Born near London in 1930, Brian Alderson decided as a child
that he wanted to play professional cricket for England. But this ambition was “thwarted,” he says, first when he fell over and broke his elbow, and
second when the Blitz divided him from his coach, the “tyrannical Miss ‘Swinney’
Swinburne.”
He finished school in Yorkshire, where he now lives, and went
on to study German and philosophy at Exeter University. Since neither of these
subjects lent itself to any “intelligible career,” Alderson entered into
the book trade. After what he calls “an all-too-close encounter with the
fledgling Robert Maxwell,” Mr. Alderson soon found himself involved with
children's books, and they have been the main focus of his attention for
nearly forty years.
Working initially for a specialist bookseller in outer
London, Alderson later graduated to writing and lecturing about children's
books. He got involved in editing a series of historical texts, in revamping the
“Color Fairy Books” of Andrew Lang, and in lecturing on children's
literature at what is now the University of North London. He ultimately managed
to use his German skills in a number of translations such as Grimm's Popular
Folk Tales but says his “philosophical endeavors have been only dimly
reflected” in his continuing work in children's book bibliography and
children's book reviews at The Times of London.

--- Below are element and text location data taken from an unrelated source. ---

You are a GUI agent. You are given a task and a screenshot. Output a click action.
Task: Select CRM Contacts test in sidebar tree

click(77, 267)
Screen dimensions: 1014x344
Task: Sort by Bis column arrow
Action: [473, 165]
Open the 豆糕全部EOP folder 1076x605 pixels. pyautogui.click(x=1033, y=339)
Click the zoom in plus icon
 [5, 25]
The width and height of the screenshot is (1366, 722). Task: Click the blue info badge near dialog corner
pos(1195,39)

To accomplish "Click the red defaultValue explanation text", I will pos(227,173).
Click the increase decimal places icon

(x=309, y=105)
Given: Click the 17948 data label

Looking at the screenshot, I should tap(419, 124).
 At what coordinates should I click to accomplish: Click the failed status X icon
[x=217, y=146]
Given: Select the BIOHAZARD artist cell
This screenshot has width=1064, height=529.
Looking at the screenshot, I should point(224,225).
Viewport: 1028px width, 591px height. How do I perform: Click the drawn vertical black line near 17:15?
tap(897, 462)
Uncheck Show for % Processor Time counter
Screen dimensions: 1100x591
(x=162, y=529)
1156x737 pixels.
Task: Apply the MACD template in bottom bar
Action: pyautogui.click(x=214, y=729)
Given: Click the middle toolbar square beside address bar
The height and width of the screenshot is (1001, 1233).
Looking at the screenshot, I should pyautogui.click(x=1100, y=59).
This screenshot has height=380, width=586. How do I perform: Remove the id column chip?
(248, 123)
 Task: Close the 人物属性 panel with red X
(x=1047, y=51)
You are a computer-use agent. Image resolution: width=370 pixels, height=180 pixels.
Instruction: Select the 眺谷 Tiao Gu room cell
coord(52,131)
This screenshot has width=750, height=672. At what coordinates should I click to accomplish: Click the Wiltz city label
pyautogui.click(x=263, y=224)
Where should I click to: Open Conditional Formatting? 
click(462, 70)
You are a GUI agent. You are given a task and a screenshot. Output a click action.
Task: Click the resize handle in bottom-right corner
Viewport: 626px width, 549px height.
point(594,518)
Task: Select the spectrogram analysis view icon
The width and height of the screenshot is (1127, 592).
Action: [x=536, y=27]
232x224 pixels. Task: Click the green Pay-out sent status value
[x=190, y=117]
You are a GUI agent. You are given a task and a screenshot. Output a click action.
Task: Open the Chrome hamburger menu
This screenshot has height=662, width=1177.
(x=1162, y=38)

Alderson came to write about Ezra Jack Keats largely out of a
long-standing association with the University of Southern Mississippi where he
is an adjunct professor. When the University took possession of Keats' working
archive in 1985, he found himself working on a catalog of the collection and a
study of the artist at the request of the Ezra Jack Keats Foundation itself.
His background in printing and the art of the picture book,
experience with children and storytelling, as well as his sense of the
universality of the greatest children's books made Brian Alderson a
particularly good candidate for the task at hand.
According to Alderson, his years spent with the Keats' papers have been
“both an education and a joy,” but even so, perhaps not as great a joy as
playing cricket for England would have been.